[SOURCE DOCUMENT]

In this problem, you’ll face the difficulty that some of the data in this set is missing, indicated by a value of NA
(not available). When you try to find a mean and some data is missing, the mean
command will return NA
as its answer. To tell it to ignore missing data, do this:
mean(..., na.rm=TRUE)
Here … should be replaced by the value you’re trying to find the mean of.
Exercise 3
Task. How many observations is the mean in Exercise 2 based on?
To answer this question, you have to count the number of observations that include data for the weeks
variable. To do this, you can as usual use the counting command
sum(...)
where … is replaced by a condition. Here, your condition should be !is.na(dat$variable)
, with dat$variable
replaced by the name of your dataset and variable. The command is.na(...)
tests if the variable is missing a value, and the !
symbol means not.
Exercise 4
In this problem and all following ones, make the following assumptions:
- The population standard deviation is equal to the sample standard deviation that you found in Exercise 2.
- The sampling distribution for the sample mean is approximately normal.
It is not good practice to make these assumptions without justification. We’ll learn to handle this properly when we cover Chapter 7.

[STORED DATA]
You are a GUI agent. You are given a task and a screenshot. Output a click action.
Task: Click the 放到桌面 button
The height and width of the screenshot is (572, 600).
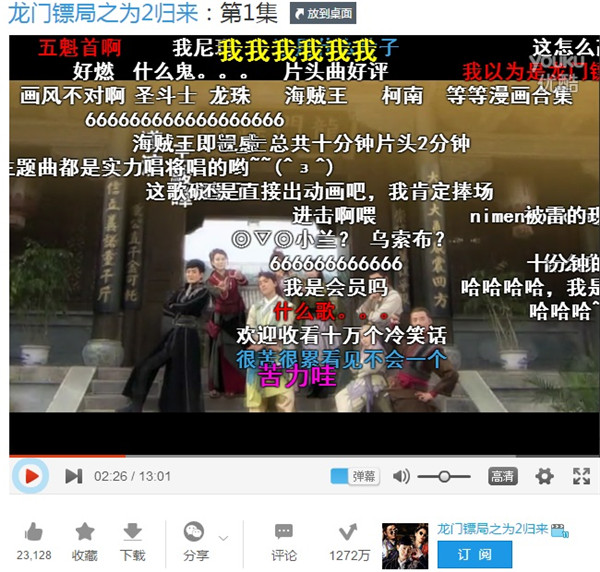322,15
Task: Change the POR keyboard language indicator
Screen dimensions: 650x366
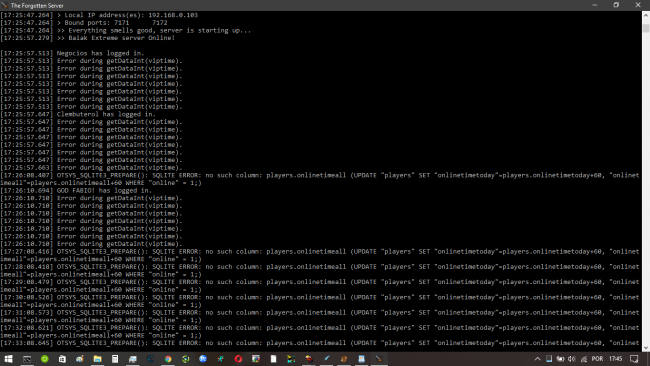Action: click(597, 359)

...

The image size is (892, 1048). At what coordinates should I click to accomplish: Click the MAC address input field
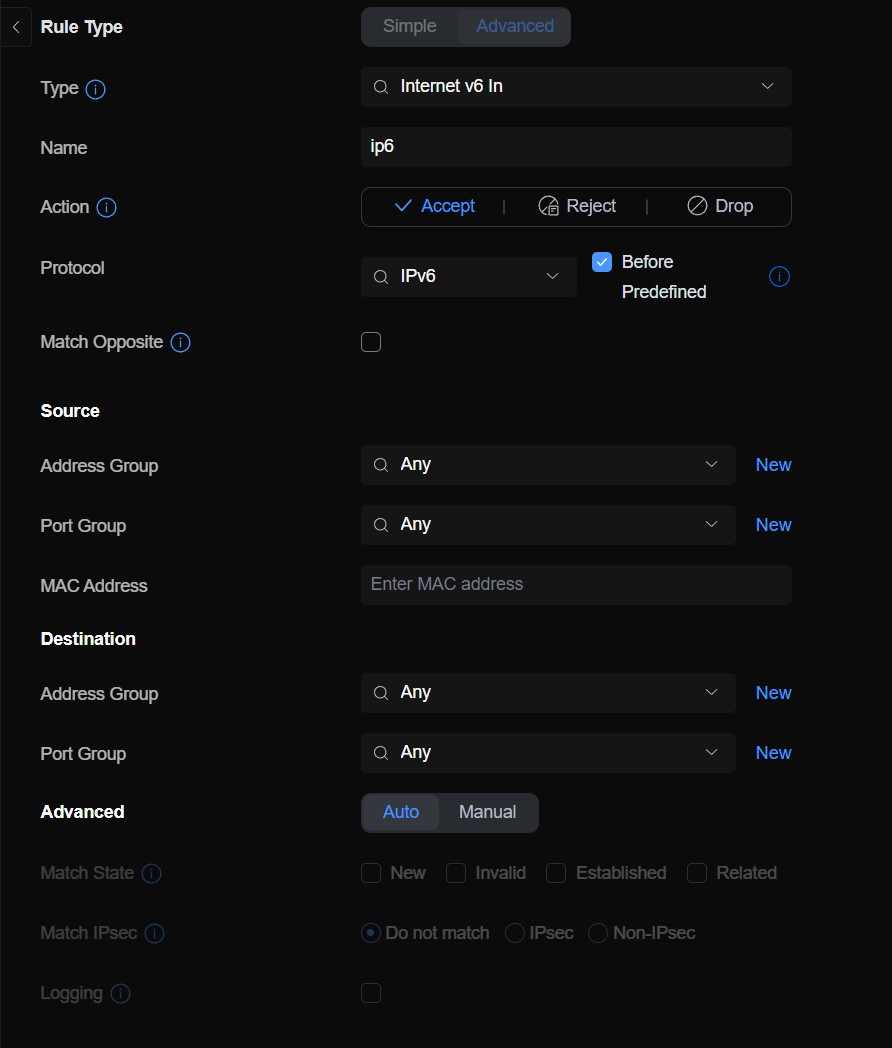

---

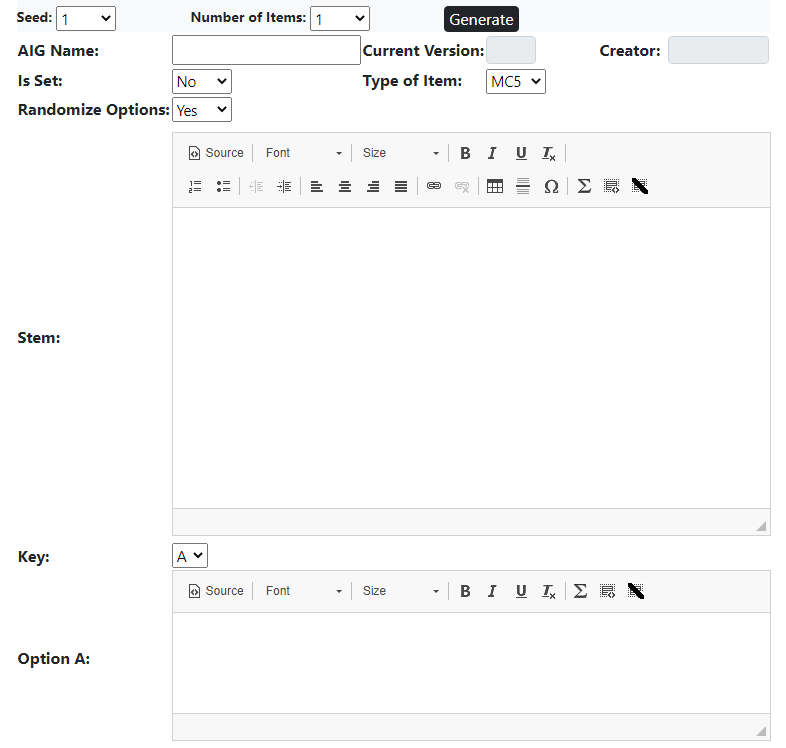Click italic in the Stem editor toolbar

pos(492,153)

[COMPLETE THE FOLLOWING]
• a. List every R command or function that the exercise text on missing data names.
• b. Continue the exercise text on missing data in R from the point where it stops.

[EXERCISE ANSWERS]
• a. mean, sum, is.na

• b.
Task. Compute the standard deviation of the sampling distribution of the sample mean for the weeks
variable. Store it in a new object called sampling.sd
, and print out the number. (Note: “store it in a new object” means to do sampling.sd <- ...
, where … is a command to do the computation. To print out the number after this, just put sampling.sd
on a line by itself.)
Exercise 5
Recall: 95% of a normal distribution lies within 1.96 standard deviations from the mean.
Task. Compute a 95% confidence interval for the true mean pregnancy length for all births in North Carolina in 2004, based on the mean in your sample.
Exercise 6
Task. Which is the correct interpretation of your confidence interval:
- There is approximately a 95% probability that the true mean pregnancy length for 2004 North Carolina births is in the interval.
- There is approximately a 95% probability that the mean pregnancy length for births in the sample is in the interval.
- The procedure of taking a sample and computing a confidence interval as you did will produce a confidence interval capturing the true mean pregnancy length about 95% of the time.
- Approximately 95% of births have pregnancy length falling in the interval.
Exercise 7
Task. Without doing any calculations, answer this question: Will a 98% confidence interval be wider or narrower than the 95% confidence interval? Why?
Exercise 8
Task. Fill in the blank in this sentence: 98% of the normal distribution falls within _____________ standard deviations of the mean.
Hint. In the picture below, the blue region has area .98 and the two red regions have area .01 each. Remember the qnorm
command!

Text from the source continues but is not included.